→ Uit te voeren taken
(A) Stemmen de volgende uitspraken overeen met de decreettekst over het basisonderwijs? (i) De regering moet een afwijking volgens artikel 172 motiveren. (ii) Overtredingen inzake de organisatie van de schooltijd worden vastgesteld door het Vlaams Parlement. (iii) De in artikel 177 genoemde overtredingen kunnen na aanmaning tot sancties leiden. Beantwoord elke uitspraak met ja of nee en citeer letterlijk de woorden uit de tekst die de doorslag geven.
(B) Vertaal de volgende zin uit de decreettekst over het basisonderwijs in het Engels: "Overtredingen bedoeld in § 1, 6° worden vastgesteld door de onderwijsinspectie."
(C) Schrijf een vervolg op de decreettekst over het basisonderwijs, te beginnen na de laatste zin ervan.

Art. 172.De regering kan mits motivering en mededeling aan het Vlaams Parlement voor de duur van de in artikel 169 bedoelde projecten afwijking verlenen van de toepassing van de reglementering inzake de programmatie en rationalisatie en het lestijden- of het urenpakket. [...] Hoofdstuk XIII. - Terugvorderingen, inhoudingen en sancties [...] Afdeling 2. - Sancties
Art. 177.§ 1. Onverminderd de toepassing van artikel 174 kunnen volgende overtredingen na aanmaning aanleiding geven tot sancties : 1° het niet naleven van de toelatingsvoorwaarden zoals bedoeld in de artikelen 12, 15 en 16;2° het niet respecteren van de kosteloze toegang tot het basisonderwijs zoals bedoeld in artikel 27;3° het niet naleven van de bepalingen inzake vrijstelling van de keuze tussen godsdienst en niet-confessionele zedenleer zoals bedoeld in de artikelen 29, tweede lid en 30, tweede lid;4° het niet naleven van de procedure tot het schorsen en uitsluiten van leerlingen zoals bedoeld in artikel 32;5° het miskennen van recht op het onderwijs aan huis zoals bedoeld in de artikelen 34 en 35;6° het niet naleven van de bepalingen met betrekking tot de organisatie van de schooltijd zoals bedoeld in de artikelen 48, 49 en 50;7° het voeren van oneerlijke concurrentie, het verrichten van ongeoorloofde handelsactiviteiten en het voeren van politieke propaganda zoals bedoeld in artikel 51;8° het misbruiken van het werkingsbudget en investeringsmiddelen;9° de misbruiken bij het tellen van de regelmatige leerlingen voor programmatie, rationalisatie, lestijdenpakket en urenpakket;10° de misbruiken bij het berekenen en aanwenden van het lestijden- en urenpakket;11° de misbruiken bij de aanwending van extra lestijden en/of extra uren zoals bedoeld in artikel 170. § 2. Klachten met betrekking tot overtredingen bedoeld in § 1, 2° en 7° worden onderzocht door de Commissie laakbare praktijken bedoeld in de artikelen 27 en 52. Overtredingen bedoeld in § 1, 6° worden vastgesteld door de onderwijsinspectie.

→ Aangeleverde gegevens
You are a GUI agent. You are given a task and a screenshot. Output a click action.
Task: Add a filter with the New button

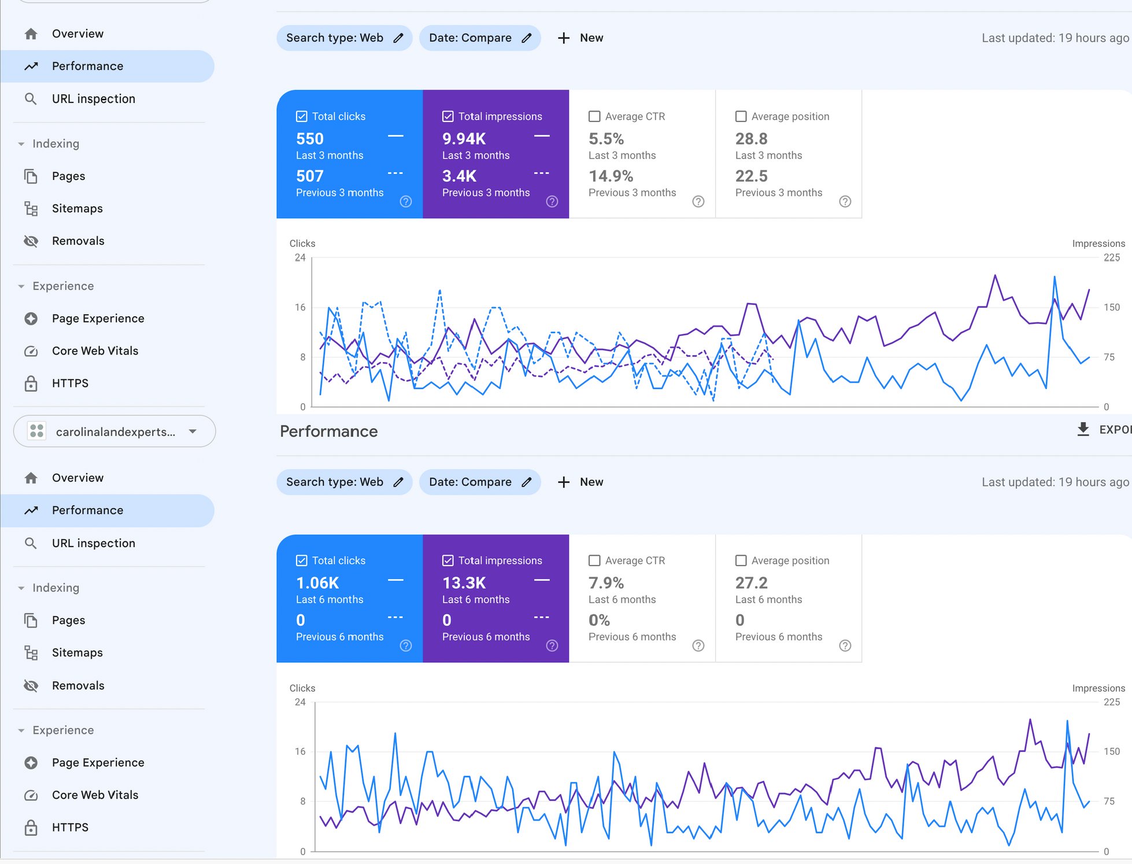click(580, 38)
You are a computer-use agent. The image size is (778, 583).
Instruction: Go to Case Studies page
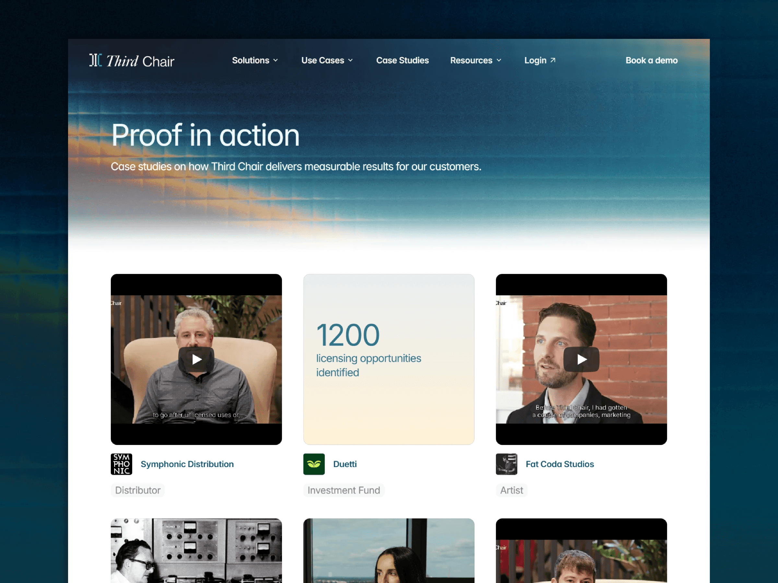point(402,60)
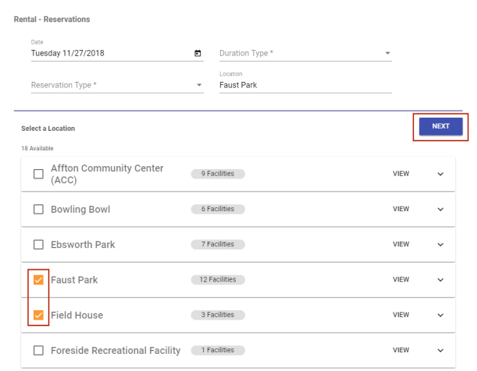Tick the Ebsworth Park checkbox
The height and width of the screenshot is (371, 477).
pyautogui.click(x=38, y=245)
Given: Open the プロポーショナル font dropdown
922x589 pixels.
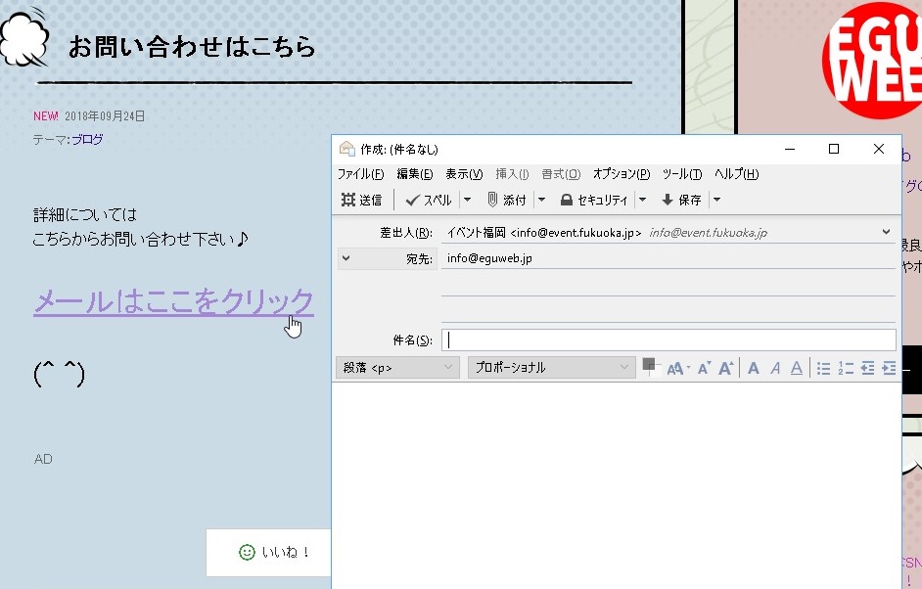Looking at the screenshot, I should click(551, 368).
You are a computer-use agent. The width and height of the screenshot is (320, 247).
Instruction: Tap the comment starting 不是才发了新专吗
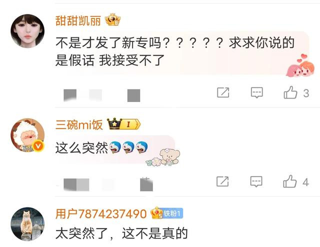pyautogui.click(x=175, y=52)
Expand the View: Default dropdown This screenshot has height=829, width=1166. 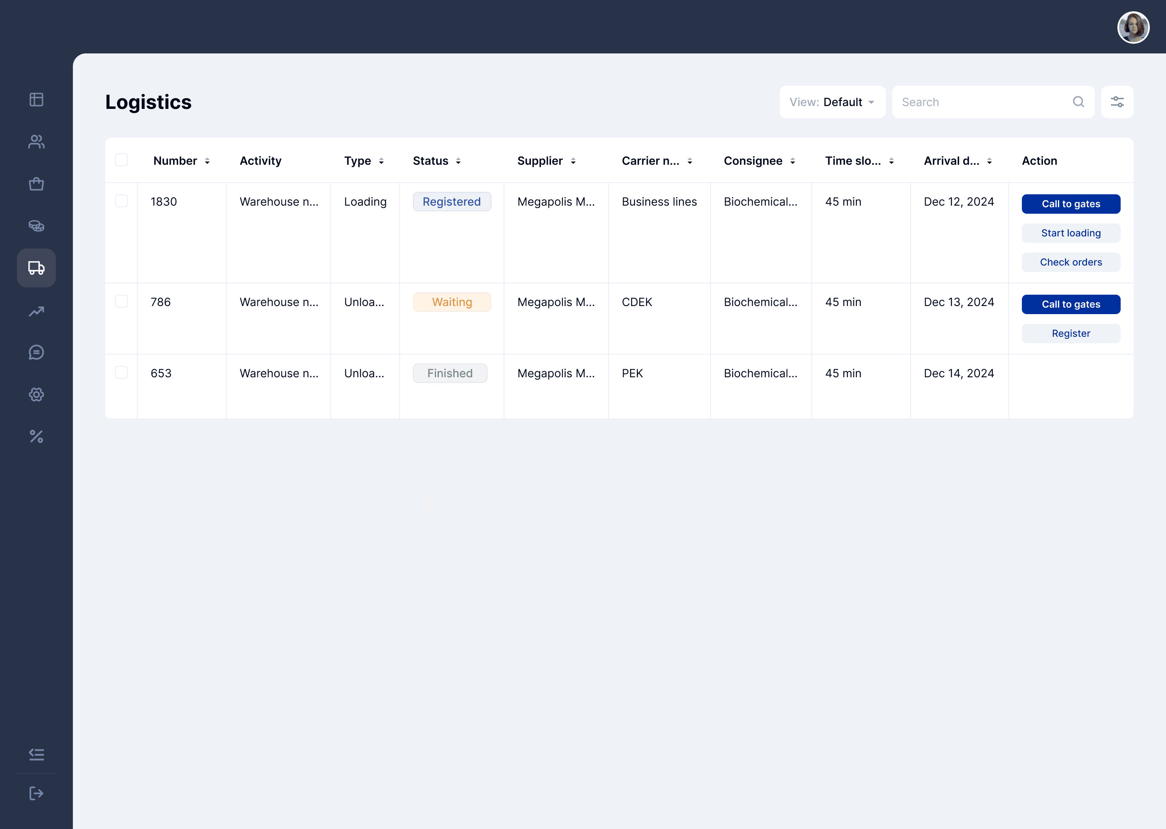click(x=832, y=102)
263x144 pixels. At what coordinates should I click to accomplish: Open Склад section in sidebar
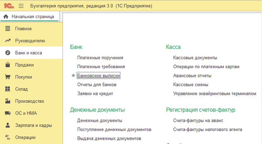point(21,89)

→ Opgeloste opdrachten
(A)
(i) Ja: "De regering kan mits motivering en mededeling aan het Vlaams Parlement voor de duur van de in artikel 169 bedoelde projecten afwijking verlenen"
(ii) Nee: "Overtredingen bedoeld in § 1, 6° worden vastgesteld door de onderwijsinspectie."
(iii) Ja: "kunnen volgende overtredingen na aanmaning aanleiding geven tot sancties"

(B) Infringements referred to in § 1, 6° are established by the education inspectorate.

(C)
Art. 178.De sanctie voor het in overtreding zijnde schoolbestuur kan een gedeeltelijke terugbetaling van het werkingsbudget zijn, zonder dat de terugvordering of inhouding méér kan bedragen dan 10 procent van het werkingsbudget van de school waar de overtreding is vastgesteld.
Art. 179.Het niet naleven van de verplichtingen inzake : 1° het hebben van het schoolreglement zoals bedoeld in artikel 37;2° het hebben van het handelingsplan zoals bedoeld in artikel 46;3° het hebben van het schoolwerkplan zoals bedoeld in artikel 47;4° het invullen en tijdig doorsturen van de voorgeschreven formulieren of gevraagde gegevens voor elementen waar de directie niet afhankelijk is van derden;5° medewerking aan de door de regering opgelegde acties of onderzoeksverrich tingen; kan, na aanmaning, aanleiding geven tot tijdelijke inhouding van betaling van de voorschotten op het werkingsbudget of tijdelijke inhouding van de betaling van de schijven van de dotatie aan de ARGO ten belope van dat deel van de schijven dat redelijkerwijze geacht mag worden toe te komen aan de betrokken school.
Art. 180.De regering bepaalt de verdere regels voor de vaststelling van de overtredingen en voor de toepassing van de sancties. Het hiervoor bedoelde besluit waarborgt de rechten van verdediging. » Ten aanzien van de ontvankelijkheid van het beroep B.2.1. De Vlaamse Regering betwist de ontvankelijkheid van het beroep tot vernietiging in zoverre het gericht is tegen de bepalingen betreffende de functiebeschrijving en de prestatieregeling, daar de verzoekende partijen zich beroepen op hun hoedanigheid van inrichtende macht, terwijl de bestreden bepalingen zich enkel richten tot het personeel van het basisonderwijs.
De verzoekende partijen zouden aldus niet rechtstreeks en ongunstig door de bestreden bepalingen worden geraakt.
B.2.2. Ofschoon de bestreden bepalingen de rechten en verplichtingen van de personeelsleden van het basisonderwijs regelen, wijzigen zij niettemin bepaalde bevoegdheden van de inrichtende machten en hebben zij aldus een rechtstreekse weerslag op de organisatie van het basisonderwijs.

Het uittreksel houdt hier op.